There are several definitions of symmetry which are usually quite closely related.
A linear operator on a (finite-dimensional) vector space equipped with an inner product is called symmetric if $A= A^\dagger$. In physics, we often call such operators "hermitian," especially in quantum mechanics.

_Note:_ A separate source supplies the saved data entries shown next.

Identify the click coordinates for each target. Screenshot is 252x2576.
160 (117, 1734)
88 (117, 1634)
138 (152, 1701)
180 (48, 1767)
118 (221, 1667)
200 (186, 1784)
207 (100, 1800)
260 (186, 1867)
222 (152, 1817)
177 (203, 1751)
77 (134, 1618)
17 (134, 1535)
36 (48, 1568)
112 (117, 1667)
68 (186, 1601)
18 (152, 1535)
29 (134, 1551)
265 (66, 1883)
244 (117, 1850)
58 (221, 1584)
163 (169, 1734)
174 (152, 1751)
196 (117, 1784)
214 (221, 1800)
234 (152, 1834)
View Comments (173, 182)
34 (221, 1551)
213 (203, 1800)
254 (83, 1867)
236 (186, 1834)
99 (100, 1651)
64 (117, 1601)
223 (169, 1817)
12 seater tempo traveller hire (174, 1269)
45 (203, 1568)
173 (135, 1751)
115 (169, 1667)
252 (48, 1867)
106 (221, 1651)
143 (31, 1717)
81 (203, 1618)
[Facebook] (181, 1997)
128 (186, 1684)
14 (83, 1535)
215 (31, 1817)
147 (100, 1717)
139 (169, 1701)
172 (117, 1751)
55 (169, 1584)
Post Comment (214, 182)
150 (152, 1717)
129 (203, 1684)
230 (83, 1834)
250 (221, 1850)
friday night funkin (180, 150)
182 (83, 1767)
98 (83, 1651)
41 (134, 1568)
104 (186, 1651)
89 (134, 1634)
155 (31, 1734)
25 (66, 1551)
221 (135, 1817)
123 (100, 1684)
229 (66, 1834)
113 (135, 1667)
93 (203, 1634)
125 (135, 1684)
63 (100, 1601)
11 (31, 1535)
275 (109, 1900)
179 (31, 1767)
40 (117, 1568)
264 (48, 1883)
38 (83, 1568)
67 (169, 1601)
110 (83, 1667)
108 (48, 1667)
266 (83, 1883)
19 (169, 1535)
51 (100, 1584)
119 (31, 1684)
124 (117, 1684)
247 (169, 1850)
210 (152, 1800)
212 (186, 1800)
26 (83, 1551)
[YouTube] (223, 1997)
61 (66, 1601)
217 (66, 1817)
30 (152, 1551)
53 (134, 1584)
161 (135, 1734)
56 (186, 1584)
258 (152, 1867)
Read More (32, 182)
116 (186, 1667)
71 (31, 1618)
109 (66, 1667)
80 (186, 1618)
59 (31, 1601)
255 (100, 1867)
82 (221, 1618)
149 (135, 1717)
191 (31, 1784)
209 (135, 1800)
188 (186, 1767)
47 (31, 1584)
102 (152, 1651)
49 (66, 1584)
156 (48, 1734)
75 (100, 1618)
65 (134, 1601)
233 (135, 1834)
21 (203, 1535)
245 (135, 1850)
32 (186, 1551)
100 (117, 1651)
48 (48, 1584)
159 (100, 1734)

On the other hand, in elementary linear algebra we usually define a linear operator $A:V\rightarrow V$ as being symmetric if $A=A^\mathrm T$. However, note that based on the formalism developed above, that doesn't make sense; $A$ and $A^\mathrm T$ act on different spaces. However, since $V$ and $V^*$ are isomorphic and a choice of basis $\{\hat e_i\}$ for $V$ induces a choice of basis $\hat \{\epsilon^i\}$ on $V^*$ such that $\hat \epsilon^i(\hat e_j)= \delta^i_j$, we may define $A$ as symmetric if $A$ and $A^\mathrm T$ are equal component-wise. That is, they are not the same as maps, but they have the same components as long as we choose canonically-related bases $\{\hat e_i\}$ and $\{\hat \epsilon^i\}$ for the two spaces.
Finally, a bilinear form $g$ is symmetric if, for all vectors $v,w\in V$, we have that $g(v,w)=g(w,v)$. In component form, this is just the statement that $g_{ij}=g_{ji}$.